El Tribunal Supremo, Sala Tercera, de lo Contencioso-administrativo, Sección 5ª, en la sentencia de 5 de febrero de 2018 (rec. 2029/2016) establece que «la pretensión de la defensa de la legalidad –al margen de su regulación en el ámbito del derecho penal– requiere, en el ámbito que nos ocupa del derecho administrativo, de una específica y concreta habilitación que no se percibe ni se acredita en la materia de la protección de datos de carácter personal, debiendo recordarse que el poder punitivo pertenece únicamente a la Administración, que es quien tiene encomendada la correspondiente potestad sancionadora –en este caso, la AEPD–, y, por consiguiente, sólo la Administración tiene un interés tutelado por el ordenamiento jurídico en que el infractor sea sancionado; lo contrario implicaría sustituir a la Administración en el ejercicio de la potestad sancionadora».

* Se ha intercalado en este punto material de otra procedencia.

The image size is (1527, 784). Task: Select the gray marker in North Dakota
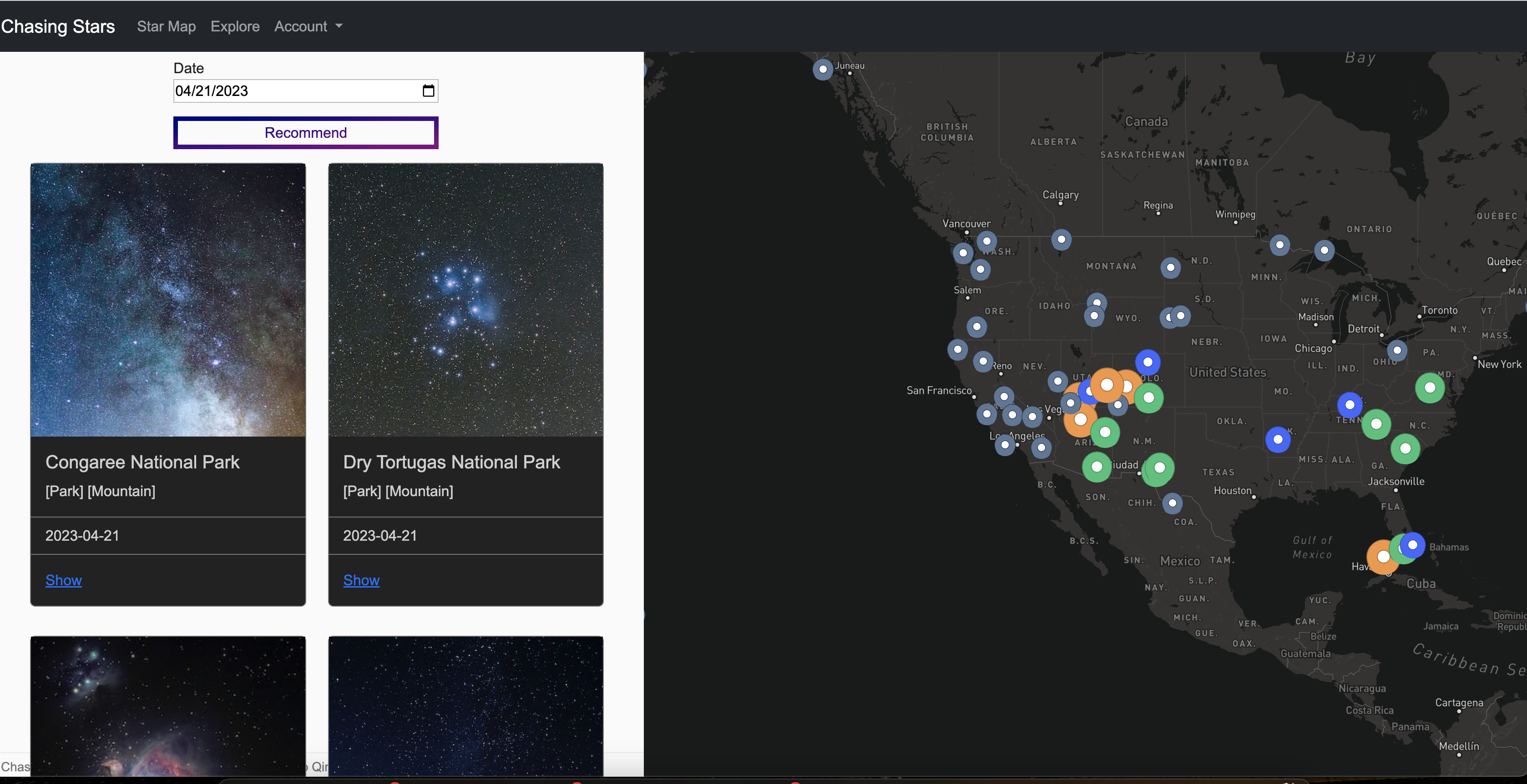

Aceptar la legitimación activa de la ciudadanía implicaría reconocer que ostenta un interés que el ordenamiento jurídico no le reconoce, de forma que los tribunales del orden contencioso-administrativo se convertirían en una especie de órganos de apelación, lo que supondría dar por bueno que pudieran imponer las sanciones administrativas que la autoridad de control no impuso, y es que dicha jurisdicción tiene carácter revisor, o sea, los tribunales se limitan a revisar la legalidad de los actos administrativos, pero no pueden sustituir a la Administración en el ejercicio de las potestades sancionadoras que la ley encomienda a aquella. Espero que se entienda.
Conclusión
Este caso me sirve para explicarles que el reclamante tiene las manos atadas para recurrir ante los tribunales del orden contencioso–administrativo cuando la AEPD decide inadmitir una reclamación en un procedimiento sancionador, aún siendo evidente la infracción.
No se entiende la resolución de la AEPD, más aún cuando se ven afectados los derechos e intereses de un menor y en el mensaje se desvelan un trastorno de salud. La AEPD parece olvidar que ya sancionó con 10.000 € un caso análogo (PS/00322/2020).